My writer friend who graciously offered to beta-read my novel — we met up at a restaurant, ordered dinner and spread each other’s respective manuscripts all over the table, thoroughly puzzling our waiter — had several excellent suggestions for improving things, one of them being some flashback scenes. It would help humanize one of the characters. It would give the other characters more depth. It would help pinpoint where a particular relationship started to go wrong.

Now, I hadn’t thought in detail about what happened to these characters before the start of the novel. Because I’m a pantser. (I love this term for some reason. It makes me giggle.) I quite literally make it up as I go along. I find my way through the story as I write it, as though a road map were some sort of unnecessary oddity. Which is ironic, because a road map, and a GPS, and possibly a co-pilot, are entirely necessary when I want to physically go somewhere. Letting my brain wander aimlessly is much more useful than letting the car wander, and it saves on gas, too.

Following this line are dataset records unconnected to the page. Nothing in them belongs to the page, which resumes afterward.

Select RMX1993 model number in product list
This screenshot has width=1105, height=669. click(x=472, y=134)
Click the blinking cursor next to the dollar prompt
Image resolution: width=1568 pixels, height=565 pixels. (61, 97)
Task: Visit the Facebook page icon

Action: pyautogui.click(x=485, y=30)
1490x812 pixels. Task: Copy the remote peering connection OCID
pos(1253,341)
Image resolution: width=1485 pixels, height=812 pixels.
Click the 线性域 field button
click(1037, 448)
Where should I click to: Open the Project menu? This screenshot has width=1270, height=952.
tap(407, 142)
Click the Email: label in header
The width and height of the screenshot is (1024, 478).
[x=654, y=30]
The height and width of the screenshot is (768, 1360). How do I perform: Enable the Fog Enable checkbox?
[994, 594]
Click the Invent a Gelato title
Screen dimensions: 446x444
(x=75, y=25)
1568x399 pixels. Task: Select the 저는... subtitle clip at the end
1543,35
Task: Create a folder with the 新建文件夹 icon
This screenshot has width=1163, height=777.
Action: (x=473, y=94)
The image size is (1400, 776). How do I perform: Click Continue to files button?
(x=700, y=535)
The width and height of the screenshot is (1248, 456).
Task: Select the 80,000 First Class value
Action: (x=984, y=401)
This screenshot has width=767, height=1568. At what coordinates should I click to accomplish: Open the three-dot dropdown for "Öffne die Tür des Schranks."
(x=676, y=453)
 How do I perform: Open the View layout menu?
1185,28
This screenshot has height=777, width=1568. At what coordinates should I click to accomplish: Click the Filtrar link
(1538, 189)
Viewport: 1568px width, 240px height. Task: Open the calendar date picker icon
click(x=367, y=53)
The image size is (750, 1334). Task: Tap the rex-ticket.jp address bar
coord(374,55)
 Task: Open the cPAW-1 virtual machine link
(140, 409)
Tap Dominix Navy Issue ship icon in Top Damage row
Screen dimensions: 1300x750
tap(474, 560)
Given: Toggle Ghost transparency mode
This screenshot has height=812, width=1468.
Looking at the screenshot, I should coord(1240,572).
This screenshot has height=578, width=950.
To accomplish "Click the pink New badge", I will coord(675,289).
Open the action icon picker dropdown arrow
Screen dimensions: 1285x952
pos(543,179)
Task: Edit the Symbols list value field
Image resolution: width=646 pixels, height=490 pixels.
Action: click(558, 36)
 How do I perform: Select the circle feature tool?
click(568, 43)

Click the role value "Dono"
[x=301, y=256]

So following my friend’s suggestion, I flipped to the likeliest starting spot and began to write a flashback scene. And then I did it again. And again. And discovered facets to my characters’ personalities that I had not known were there. Apparently there’s a reason why two of them don’t like each other. There’s a bit of stubbornness, an immaturity, in the main character I hadn’t seen before, but now I do.

I’m quite delighted that my characters and I still have interesting things to say to each other. I hope that never changes.

I’m about running out of space in the narrative to add another flashback (otherwise they’re in danger of colliding with the present, and then I’d have a bit of a metaphysical pileup), and am a little disappointed. My characters will just have to find another way to get my attention.